The description of the photoelectric effect in the above quoted book is outdated and shouldn't be taught in this way anymore in the 21st century (or only in a lecture on the history of science of the early 20th century, before a consistent quantum theory has been formulated)!
 
Gerlan Silva said:
The existence of a frequency threshold in the photoelectric effect is often regarded as the strongest objection to the wave theory. Because?

It was thought, at that time {emphasis was for the benefit of @vanhees71 before he gets into a conniption}, that energy in an EM wave can "accumulate" over time, and thus, a photoelectron can be emitted once the surface has acquired sufficient energy.

Einstein's photoelectric effect model indicates that it can't. On the other hand, if the frequency is above threshold, even at extremely low intensity (for a wave, this means at very low amplitude of oscillation), one will get electron emission. This too matches what is predicted by the photoelectric effect model.
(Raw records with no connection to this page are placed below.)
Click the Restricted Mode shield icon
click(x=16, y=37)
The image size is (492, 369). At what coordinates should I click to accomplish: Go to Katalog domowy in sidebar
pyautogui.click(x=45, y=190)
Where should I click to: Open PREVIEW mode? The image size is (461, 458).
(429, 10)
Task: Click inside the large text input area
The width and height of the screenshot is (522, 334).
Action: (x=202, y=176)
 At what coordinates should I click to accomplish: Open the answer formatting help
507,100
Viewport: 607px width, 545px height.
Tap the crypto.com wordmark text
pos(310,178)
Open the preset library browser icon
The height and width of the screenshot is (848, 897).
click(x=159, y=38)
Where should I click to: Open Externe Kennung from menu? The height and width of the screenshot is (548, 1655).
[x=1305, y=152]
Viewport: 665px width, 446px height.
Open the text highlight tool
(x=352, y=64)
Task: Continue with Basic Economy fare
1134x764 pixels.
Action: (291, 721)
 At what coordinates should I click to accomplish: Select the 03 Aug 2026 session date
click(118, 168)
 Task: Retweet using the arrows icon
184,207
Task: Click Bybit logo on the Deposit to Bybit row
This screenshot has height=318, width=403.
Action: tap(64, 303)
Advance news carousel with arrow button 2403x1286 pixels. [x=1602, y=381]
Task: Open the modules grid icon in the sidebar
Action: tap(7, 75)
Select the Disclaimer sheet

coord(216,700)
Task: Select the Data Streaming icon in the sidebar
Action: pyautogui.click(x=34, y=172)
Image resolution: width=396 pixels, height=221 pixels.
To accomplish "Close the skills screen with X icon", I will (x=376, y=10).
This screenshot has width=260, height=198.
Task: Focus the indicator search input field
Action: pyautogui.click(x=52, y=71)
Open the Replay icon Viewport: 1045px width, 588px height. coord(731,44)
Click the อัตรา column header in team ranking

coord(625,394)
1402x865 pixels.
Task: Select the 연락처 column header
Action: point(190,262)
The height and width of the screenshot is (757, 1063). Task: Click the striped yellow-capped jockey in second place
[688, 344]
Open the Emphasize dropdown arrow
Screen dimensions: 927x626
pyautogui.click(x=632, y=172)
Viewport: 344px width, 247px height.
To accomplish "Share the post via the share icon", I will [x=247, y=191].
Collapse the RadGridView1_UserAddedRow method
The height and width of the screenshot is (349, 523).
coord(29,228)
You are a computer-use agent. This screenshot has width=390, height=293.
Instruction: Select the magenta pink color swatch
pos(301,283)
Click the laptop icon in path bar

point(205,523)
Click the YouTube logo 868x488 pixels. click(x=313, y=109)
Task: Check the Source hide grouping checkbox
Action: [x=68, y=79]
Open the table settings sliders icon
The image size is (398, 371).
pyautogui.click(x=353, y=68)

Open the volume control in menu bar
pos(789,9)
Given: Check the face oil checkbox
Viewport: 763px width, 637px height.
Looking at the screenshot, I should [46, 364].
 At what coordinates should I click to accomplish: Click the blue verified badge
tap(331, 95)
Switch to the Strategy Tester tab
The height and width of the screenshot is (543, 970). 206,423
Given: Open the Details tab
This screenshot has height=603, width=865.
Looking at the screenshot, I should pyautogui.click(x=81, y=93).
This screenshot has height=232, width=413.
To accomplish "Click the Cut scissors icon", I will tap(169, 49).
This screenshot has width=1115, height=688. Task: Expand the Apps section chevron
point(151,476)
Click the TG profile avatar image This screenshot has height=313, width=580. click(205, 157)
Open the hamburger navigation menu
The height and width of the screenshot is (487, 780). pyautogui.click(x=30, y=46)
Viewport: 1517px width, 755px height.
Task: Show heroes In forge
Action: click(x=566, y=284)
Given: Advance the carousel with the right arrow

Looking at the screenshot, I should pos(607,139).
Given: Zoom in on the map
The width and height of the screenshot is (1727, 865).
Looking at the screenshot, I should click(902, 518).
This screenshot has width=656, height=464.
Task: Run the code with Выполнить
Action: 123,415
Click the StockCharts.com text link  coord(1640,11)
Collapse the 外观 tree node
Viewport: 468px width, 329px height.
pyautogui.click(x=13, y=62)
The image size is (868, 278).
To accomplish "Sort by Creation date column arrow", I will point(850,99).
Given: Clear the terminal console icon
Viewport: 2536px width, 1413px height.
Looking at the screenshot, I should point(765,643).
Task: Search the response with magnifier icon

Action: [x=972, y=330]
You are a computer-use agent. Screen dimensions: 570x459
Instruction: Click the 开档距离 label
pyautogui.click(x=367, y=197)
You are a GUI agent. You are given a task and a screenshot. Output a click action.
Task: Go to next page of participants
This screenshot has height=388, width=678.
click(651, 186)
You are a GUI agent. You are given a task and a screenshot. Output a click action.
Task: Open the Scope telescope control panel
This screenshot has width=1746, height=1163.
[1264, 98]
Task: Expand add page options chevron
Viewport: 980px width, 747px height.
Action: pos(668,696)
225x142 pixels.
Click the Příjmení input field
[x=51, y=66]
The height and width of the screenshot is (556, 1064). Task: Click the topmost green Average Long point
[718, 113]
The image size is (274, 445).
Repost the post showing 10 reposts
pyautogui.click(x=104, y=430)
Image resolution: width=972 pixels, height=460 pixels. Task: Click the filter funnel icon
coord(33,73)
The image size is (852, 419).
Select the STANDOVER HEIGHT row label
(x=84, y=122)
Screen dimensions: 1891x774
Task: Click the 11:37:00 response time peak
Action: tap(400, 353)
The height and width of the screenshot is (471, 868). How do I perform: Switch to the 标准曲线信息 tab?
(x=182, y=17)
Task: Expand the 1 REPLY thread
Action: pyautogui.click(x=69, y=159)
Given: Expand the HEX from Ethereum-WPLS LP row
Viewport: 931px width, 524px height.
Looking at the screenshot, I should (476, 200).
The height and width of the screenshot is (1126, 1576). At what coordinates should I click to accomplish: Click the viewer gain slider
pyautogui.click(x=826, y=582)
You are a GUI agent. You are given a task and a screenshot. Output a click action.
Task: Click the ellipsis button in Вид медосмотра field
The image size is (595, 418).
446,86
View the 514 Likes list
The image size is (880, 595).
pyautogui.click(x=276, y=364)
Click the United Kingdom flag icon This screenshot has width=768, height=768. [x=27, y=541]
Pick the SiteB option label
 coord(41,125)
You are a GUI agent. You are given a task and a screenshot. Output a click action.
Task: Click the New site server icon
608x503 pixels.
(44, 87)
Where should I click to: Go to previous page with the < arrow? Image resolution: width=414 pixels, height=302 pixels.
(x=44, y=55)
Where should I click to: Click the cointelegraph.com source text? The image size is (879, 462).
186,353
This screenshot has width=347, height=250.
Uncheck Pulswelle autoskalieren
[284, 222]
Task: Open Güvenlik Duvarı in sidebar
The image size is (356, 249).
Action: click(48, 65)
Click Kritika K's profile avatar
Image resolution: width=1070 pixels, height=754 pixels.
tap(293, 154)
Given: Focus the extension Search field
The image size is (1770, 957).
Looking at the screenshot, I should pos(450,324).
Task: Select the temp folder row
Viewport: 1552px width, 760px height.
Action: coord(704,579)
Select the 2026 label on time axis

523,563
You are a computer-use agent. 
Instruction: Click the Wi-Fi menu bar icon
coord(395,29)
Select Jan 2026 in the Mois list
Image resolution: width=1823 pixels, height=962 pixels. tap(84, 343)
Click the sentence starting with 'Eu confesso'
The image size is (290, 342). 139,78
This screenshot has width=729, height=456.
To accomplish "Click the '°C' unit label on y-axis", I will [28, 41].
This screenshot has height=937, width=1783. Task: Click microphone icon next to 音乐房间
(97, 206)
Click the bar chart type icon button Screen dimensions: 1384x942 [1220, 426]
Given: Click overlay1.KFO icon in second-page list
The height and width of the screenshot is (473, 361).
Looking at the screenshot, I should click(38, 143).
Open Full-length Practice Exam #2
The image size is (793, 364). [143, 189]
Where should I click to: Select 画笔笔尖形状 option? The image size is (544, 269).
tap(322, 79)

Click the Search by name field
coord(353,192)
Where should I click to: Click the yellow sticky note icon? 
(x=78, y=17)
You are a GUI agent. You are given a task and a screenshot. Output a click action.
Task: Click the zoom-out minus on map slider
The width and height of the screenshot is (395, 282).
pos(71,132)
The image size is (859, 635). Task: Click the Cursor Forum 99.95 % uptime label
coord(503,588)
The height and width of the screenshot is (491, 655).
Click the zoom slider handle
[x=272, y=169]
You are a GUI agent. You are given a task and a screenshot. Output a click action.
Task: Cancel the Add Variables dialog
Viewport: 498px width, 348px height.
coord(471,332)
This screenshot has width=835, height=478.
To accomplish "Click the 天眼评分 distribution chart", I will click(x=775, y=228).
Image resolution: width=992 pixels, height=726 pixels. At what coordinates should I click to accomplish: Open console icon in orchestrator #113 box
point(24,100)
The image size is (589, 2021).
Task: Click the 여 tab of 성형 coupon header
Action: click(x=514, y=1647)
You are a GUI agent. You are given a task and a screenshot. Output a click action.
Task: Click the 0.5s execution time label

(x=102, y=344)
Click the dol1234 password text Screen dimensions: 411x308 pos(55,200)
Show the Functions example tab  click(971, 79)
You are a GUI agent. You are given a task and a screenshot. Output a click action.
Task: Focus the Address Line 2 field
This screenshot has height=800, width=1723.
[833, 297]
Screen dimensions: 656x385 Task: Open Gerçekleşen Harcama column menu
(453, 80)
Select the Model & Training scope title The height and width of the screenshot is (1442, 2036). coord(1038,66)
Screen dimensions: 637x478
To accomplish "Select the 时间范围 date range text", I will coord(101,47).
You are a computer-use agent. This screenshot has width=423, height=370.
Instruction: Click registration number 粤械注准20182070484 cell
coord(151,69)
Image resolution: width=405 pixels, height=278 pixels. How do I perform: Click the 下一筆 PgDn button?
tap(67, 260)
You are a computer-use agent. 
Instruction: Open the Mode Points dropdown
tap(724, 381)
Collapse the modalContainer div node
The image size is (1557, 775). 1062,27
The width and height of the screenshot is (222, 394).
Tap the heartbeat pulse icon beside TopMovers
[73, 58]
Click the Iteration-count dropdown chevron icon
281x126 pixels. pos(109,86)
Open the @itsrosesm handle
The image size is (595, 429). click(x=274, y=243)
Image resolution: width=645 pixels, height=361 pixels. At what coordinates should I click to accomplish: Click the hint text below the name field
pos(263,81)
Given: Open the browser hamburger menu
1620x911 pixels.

So yes, at that time, these two were thought to be inconsistent with the EM wave picture.

Zz.
 
  • #10
vanhees71 said:
Why should there be any objection to "the wave theory", whatever you mean by it.

Please don't get hung up over the OP's phrasing. The reason I asked for a reference is so that we can look at what the reference said, instead of what the OP's paraphrase of the reference said. As far as I can tell, the reference says basically what @ZapperZ said.
 
  • #11
ZapperZ said:
if the frequency is above threshold, even at extremely low intensity (for a wave, this means at very low amplitude of oscillation), one will get electron emission.

I think it's also important that there is no time delay in the emission: as soon as you turn the light on, even at very low intensity, you get a photoelectric current. The "energy in the EM wave accumulates" model would predict a time delay that gets longer as the intensity gets lower.